WaterWatch of Oregon announced Thursday its intention to sue the U.S. Bureau of Reclamation and three Central Oregon irrigation districts, accusing them of violating the Endangered Species Act by failing to ensure adequate streamflows for the threatened Oregon spotted frog.

The group has send a 60-day notice of intent to sue to managers of the Central Oregon Irrigation District, North Unit Irrigation District, Tumalo Irrigation District, and the U.S. Bureau of Reclamation “over harm caused by their water use operations in the Upper Deschutes River,” the announcement said,

“The river conservation organization alleges that managing the Deschutes more like an irrigation ditch than a river has caused significant damage to river health,” their statement said, adding that the legal challenge deals specifically with the stretch of the Deschutes between Wickiup Reservoir and the city of Bend .

“The Deschutes River and its tributaries are central to the economy and quality of life in Central Oregon and the state as a whole,” said John DeVoe, executive director of WaterWatch of Oregon.

“But pressures from water diversions, dams and a growing population have caused real problems that must be addressed now if we want to hold on to this invaluable natural resource,” DeVoe added.

The warning notice from WaterWatch –- a group with long involvement in Deschutes restoration efforts -– follows a similar filing from the Center for Biological Diversity, a national advocacy group that recently notified the Bureau of Reclamation of their intent to file a lawsuit based on endangered species concerns.

“There are a number of issues mentioned in the notice, but the heart of the matter is we are asking the districts and the Bureau to maintain flows adequate to maintain the health of the Deschutes River between Wickiup and Bend,” WaterWatch of Oregon Communications Director Jim McCarthy told NewsChannel 21 by e-mail.

“The notice is focused on the spotted frog, but restoring flows in the Upper Deschutes isn’t just about a single species. It’s also about the fish, wildlife, and people in Central Oregon whose lives and livelihoods depend on a healthy river,” McCarthy said.

The notice says the suit is over “the operation and maintenance of Crane Prairie, Wickiup and Crescent Lake dams and reservoirs harming (the) threatened Oregon spotted frog.”

But DeVoe said, “From our perspective, resto ring flows encompasses more than a single species.
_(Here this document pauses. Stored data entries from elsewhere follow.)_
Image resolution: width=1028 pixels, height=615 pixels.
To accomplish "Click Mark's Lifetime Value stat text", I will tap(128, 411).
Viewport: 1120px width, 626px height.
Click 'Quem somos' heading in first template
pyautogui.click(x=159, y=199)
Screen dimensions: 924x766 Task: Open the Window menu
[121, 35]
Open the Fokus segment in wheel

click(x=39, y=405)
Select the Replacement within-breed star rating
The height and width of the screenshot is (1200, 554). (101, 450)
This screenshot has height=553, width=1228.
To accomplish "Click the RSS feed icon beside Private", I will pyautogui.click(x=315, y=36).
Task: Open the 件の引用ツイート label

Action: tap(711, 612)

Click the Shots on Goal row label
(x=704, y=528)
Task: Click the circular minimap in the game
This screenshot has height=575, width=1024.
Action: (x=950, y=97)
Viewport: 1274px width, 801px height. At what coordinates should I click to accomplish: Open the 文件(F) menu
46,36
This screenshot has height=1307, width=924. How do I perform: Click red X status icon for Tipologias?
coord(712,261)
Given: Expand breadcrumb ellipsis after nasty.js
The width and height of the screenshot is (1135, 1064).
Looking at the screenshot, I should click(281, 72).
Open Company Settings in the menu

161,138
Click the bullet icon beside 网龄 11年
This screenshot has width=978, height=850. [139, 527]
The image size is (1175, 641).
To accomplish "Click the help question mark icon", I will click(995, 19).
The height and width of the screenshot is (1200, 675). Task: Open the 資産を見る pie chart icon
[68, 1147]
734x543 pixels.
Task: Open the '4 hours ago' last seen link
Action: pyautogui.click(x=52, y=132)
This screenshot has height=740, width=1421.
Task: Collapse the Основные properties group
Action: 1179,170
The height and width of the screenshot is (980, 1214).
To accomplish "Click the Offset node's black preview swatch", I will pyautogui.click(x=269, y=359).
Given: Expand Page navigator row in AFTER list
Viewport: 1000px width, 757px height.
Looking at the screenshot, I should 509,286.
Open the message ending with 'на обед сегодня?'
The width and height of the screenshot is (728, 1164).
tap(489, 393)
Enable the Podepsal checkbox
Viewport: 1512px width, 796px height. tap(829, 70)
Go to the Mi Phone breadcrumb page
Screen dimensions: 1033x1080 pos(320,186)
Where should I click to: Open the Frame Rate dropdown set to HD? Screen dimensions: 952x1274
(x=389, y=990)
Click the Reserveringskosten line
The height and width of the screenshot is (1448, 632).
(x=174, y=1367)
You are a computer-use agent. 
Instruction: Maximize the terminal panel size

This is also about the fish, wildlife, and people in Central Oregon whose lives and livelihoods depend on a healthy river.”

As a result of water storage and irrigation operations, the groups allege that the once-stable, natural flows of the Upper Deschutes have been replaced by dramatic and unnatural flow swings, which damage water quality while harming fish and wildlife.

WaterWatch said one of the most visible recent examples of this harm occurred in October 2013 , when a rapid flow reduction due to irrigation management caused a kill that claimed nearly 3,000 fish and sparked outrage throughout the state.

The irrigation districts and the Bureau of Reclamation have 60 days to respond to the notice before a legal challenge is initiated.

Read the full 60-day notice here.

COID Manager Craig Horrell said they are still reviewing the lawsuit notice, “but it is disappointing to COID that one of our cooperative partners, who is at the table of the Deschutes Basin Study Group, has chosen to go down this path.”